In 2003, Turkey refused to allow U.S. troops to use its territory to invade Iraq, which significantly complicated the operation's northern front. France and Germany firmly opposed the Iraq war but still allowed U.S. and British aircraft to overfly their airspace. France's then-Foreign Minister Dominique de Villepin stated at the time — despite his famous UN speech opposing the invasion — that "there are practices between allies that exist that we must respect, including overflight rights," according to Military.com.

Spain's current position is more extensive than any of these precedents: it is denying both base access and overflight rights for an ongoing war, and Spain's prime minister has publicly described the war as illegal. No NATO member took that combined legal-diplomatic position against U.S. operations in either 1986 or 2003.

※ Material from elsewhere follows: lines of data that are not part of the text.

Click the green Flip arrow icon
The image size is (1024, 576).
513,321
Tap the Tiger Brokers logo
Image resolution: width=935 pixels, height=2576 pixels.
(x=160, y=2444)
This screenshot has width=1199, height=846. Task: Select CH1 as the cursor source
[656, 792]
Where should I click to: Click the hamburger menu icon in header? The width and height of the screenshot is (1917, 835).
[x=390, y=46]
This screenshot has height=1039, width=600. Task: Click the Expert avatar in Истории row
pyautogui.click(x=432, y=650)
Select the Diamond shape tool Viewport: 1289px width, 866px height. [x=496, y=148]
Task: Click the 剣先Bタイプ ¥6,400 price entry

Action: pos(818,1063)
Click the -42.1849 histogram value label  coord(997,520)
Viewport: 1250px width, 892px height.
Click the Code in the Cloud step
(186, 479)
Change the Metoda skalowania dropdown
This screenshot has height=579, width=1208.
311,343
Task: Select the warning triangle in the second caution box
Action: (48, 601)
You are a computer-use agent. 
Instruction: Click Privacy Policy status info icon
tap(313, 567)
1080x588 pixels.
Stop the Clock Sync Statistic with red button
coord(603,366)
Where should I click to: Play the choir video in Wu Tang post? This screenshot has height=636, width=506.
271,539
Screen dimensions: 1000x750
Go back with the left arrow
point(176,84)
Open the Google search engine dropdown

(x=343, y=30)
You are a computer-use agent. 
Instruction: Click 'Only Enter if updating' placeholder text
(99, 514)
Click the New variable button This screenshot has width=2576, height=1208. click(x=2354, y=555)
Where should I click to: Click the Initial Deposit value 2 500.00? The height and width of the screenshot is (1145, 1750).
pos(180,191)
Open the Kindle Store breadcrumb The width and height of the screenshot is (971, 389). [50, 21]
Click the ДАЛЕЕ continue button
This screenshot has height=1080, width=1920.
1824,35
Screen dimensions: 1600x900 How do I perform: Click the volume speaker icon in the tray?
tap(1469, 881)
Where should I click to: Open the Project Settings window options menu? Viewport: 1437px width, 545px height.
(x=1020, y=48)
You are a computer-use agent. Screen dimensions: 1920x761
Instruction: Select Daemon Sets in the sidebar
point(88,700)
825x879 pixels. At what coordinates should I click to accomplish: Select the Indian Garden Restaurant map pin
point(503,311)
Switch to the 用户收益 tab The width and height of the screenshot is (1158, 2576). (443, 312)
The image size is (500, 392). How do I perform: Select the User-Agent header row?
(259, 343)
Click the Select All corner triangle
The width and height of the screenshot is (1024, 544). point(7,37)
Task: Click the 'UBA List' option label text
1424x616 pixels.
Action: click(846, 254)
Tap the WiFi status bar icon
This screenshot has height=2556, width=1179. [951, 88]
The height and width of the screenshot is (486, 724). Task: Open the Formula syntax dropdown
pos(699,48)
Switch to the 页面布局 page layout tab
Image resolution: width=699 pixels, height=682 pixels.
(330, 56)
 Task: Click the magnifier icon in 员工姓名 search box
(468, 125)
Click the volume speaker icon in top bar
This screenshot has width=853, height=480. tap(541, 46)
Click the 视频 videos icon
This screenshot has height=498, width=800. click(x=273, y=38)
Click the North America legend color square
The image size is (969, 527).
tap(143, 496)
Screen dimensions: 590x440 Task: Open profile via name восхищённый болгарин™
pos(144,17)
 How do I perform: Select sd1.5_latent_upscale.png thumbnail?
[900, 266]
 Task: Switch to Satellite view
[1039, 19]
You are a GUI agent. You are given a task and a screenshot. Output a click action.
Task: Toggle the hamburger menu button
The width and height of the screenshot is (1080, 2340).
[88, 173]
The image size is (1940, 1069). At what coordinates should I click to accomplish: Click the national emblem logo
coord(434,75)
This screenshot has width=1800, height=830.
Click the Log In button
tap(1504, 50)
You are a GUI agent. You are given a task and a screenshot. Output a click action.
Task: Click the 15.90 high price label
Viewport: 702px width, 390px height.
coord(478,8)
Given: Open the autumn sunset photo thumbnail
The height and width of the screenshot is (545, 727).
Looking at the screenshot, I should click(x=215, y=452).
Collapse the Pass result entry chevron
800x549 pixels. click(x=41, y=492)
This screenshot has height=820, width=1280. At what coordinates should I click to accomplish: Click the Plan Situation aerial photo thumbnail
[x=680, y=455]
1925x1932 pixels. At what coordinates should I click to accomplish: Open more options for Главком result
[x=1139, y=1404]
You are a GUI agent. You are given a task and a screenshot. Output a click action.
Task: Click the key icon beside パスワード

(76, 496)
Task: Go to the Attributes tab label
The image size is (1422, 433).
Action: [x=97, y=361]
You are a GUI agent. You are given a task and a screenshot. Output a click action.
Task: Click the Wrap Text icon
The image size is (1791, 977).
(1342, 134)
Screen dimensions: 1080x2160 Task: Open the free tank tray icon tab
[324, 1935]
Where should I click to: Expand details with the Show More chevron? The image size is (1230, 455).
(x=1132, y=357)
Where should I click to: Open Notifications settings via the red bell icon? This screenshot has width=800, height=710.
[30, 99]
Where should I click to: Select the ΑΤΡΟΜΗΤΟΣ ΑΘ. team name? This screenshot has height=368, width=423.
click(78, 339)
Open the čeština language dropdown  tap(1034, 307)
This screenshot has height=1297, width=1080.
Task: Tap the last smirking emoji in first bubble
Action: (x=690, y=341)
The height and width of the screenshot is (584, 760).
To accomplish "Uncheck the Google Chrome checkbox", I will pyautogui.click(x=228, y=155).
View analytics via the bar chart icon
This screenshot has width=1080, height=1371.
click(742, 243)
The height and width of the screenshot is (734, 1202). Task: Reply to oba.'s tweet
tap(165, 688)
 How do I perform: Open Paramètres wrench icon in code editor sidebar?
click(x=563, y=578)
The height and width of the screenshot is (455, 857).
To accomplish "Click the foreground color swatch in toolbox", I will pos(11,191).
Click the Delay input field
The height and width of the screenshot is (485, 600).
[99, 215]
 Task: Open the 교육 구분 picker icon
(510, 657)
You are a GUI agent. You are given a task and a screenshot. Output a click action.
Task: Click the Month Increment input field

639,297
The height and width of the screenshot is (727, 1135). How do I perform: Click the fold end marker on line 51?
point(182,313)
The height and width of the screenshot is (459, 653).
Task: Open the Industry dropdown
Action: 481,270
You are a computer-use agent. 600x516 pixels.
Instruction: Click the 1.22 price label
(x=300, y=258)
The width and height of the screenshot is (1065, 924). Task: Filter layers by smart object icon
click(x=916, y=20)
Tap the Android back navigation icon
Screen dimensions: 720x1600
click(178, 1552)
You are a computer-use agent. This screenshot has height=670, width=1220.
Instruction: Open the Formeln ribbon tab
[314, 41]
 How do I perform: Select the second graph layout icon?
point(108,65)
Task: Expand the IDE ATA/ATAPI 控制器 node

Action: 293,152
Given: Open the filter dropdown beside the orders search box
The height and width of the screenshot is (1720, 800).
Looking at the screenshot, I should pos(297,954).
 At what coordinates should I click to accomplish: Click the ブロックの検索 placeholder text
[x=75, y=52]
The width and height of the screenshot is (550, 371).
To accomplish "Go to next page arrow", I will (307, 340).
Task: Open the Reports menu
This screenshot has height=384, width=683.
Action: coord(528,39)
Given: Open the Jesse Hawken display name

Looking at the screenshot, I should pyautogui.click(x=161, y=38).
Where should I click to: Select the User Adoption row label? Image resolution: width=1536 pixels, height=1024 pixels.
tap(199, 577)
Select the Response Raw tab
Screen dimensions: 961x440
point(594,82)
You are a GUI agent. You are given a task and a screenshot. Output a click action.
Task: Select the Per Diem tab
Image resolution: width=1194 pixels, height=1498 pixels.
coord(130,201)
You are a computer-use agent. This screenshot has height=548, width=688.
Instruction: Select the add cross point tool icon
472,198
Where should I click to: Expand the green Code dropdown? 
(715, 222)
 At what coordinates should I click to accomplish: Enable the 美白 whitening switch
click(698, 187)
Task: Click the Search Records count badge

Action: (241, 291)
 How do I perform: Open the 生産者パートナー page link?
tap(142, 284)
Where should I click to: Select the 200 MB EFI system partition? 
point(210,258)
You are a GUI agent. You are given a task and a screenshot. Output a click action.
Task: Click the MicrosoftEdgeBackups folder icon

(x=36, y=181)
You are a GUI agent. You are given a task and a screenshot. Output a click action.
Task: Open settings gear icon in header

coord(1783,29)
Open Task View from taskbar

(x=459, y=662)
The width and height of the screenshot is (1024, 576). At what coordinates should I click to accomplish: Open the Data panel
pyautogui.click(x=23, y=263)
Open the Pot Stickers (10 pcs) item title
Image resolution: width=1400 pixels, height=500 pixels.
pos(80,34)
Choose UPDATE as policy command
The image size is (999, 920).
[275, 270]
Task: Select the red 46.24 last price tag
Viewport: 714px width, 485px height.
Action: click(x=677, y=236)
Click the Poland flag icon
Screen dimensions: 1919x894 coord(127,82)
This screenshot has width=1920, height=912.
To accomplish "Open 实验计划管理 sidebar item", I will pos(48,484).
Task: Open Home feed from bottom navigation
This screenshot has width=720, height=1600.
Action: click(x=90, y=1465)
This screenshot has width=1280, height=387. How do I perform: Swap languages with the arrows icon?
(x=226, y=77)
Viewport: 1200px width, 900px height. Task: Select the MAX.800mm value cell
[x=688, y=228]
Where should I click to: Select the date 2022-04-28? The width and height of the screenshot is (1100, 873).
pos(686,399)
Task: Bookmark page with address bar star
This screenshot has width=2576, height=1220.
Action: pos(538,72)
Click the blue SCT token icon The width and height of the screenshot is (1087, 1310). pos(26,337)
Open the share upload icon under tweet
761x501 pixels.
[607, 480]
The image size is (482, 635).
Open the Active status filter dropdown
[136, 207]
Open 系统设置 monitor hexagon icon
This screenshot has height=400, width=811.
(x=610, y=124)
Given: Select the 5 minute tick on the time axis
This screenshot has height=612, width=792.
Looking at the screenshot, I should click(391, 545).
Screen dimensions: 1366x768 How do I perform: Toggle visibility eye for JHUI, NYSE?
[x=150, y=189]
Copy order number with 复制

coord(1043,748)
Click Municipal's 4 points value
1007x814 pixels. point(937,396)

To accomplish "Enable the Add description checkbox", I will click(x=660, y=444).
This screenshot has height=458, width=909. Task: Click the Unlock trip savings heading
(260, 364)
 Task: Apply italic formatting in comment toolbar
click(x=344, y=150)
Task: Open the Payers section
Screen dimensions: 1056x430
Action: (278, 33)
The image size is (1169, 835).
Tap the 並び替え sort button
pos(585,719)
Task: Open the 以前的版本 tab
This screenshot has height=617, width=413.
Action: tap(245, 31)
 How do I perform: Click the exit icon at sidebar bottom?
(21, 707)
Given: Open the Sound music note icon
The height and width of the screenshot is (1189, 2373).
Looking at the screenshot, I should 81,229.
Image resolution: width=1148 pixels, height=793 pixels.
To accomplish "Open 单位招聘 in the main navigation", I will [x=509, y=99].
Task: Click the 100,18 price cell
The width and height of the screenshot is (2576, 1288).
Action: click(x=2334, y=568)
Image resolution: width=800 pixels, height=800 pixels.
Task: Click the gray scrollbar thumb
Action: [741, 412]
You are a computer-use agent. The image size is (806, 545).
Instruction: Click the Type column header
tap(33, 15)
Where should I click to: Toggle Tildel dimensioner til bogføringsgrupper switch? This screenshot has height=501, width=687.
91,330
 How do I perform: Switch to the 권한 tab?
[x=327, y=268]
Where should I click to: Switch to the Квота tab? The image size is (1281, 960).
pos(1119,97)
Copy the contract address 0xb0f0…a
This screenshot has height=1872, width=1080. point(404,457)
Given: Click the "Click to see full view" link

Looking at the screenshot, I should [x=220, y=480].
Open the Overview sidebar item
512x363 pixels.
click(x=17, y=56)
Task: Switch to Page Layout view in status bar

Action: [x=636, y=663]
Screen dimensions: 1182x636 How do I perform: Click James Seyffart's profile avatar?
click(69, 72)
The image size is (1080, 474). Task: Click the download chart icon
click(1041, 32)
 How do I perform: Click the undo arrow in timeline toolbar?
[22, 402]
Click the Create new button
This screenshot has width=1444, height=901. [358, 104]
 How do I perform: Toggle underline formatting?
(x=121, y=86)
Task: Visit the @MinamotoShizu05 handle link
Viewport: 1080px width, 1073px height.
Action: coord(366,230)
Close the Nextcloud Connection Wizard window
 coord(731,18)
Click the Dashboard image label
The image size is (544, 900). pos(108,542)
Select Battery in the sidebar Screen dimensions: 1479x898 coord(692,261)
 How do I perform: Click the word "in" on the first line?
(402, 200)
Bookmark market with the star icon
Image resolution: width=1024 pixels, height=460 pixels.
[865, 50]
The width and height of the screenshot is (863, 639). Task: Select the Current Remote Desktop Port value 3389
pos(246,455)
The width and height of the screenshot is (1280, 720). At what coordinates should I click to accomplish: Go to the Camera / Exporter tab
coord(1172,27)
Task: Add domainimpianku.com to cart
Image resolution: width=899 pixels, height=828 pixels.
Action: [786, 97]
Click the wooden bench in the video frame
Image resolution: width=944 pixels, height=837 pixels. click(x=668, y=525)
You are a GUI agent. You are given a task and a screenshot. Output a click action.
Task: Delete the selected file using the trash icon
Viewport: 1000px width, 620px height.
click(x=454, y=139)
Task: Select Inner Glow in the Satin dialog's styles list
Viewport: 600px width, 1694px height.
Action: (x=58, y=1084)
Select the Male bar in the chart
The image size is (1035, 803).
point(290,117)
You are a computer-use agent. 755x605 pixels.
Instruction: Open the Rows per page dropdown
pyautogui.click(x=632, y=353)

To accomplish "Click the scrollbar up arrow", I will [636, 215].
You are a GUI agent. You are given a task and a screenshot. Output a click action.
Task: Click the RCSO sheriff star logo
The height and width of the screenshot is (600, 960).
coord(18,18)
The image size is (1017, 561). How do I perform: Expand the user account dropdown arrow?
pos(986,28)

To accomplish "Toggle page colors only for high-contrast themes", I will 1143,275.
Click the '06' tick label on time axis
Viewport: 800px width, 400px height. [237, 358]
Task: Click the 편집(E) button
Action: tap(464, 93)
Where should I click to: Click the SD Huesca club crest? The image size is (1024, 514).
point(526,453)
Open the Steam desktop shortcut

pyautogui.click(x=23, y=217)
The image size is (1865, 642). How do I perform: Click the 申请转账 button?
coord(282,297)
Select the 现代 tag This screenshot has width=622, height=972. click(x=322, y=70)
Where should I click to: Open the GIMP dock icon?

The Trump administration's response is also more extreme than prior U.S. reactions. After France and Germany opposed the Iraq war in 2003, Defense Secretary Donald Rumsfeld characterized them as "Old Europe" — but the administration did not publicly call them "cowards" or threaten to make NATO "defunct." The current posture from Trump and Rubio represents a qualitative escalation in the language of intra-alliance friction.

What NATO Members Have and Haven't Done

On March 19, 2026, the leaders of Canada, France, Germany, Italy, Japan, the Netherlands, and the United Kingdom issued a joint statement expressing "readiness to contribute to appropriate efforts to ensure safe passage" through the Strait of Hormuz, according to the Washington Institute for Near East Policy. Twenty-two nations ultimately signed the statement, according to the same source.

Signing a statement supporting safe passage is substantially different from providing military bases, airspace access, or active operational support. The distinction is the core of the current dispute: the U.S. wants operational participation from allies; most NATO members are offering diplomatic solidarity and logistics statements but not active military involvement in the Iran campaign.

On March 17, Trump made a statement on Truth Social renouncing NATO's assistance and also criticized U.S. allies in the Indo-Pacific — Japan, South Korea, and Australia — for refusing to join U.S.-led attacks on Iran, according to Wikipedia's documentation of the 2026 Iran war. This was notable because the Indo-Pacific allies had not historically been expected to participate in Middle East operations.

The Stakes: U.S. Troop Presence in Europe

The EU diplomat's prediction about a U.S. troop drawdown in Europe is the most consequential potential outcome of the current rift. Approximately 100,000 U.S. troops are stationed in Europe as of 2026, with the largest concentrations in Germany, Italy, and the United Kingdom, according to general U.S. Department of Defense presence figures (specific current numbers cannot be confirmed from available sources as of March 30). This presence is the physical anchor of NATO's deterrence posture against Russia.

If Trump uses the Iran war rift as justification to reduce that presence — whether partially or substantially — the security architecture of Europe changes in ways that Moscow has sought for decades. The Atlantic noted that Russia "could emerge as one of the victors of war" from the standoff over the Strait of Hormuz, even though Russia is playing only a tangential direct role in the conflict.

Whether Rubio's "re-examination" language translates into concrete policy changes — a reduction of U.S. troops in Europe, a formal demand for NATO restructuring, or simply rhetorical pressure — was not determined from available sources as of March 30, 2026. The Iran war's diplomatic fallout is still in motion.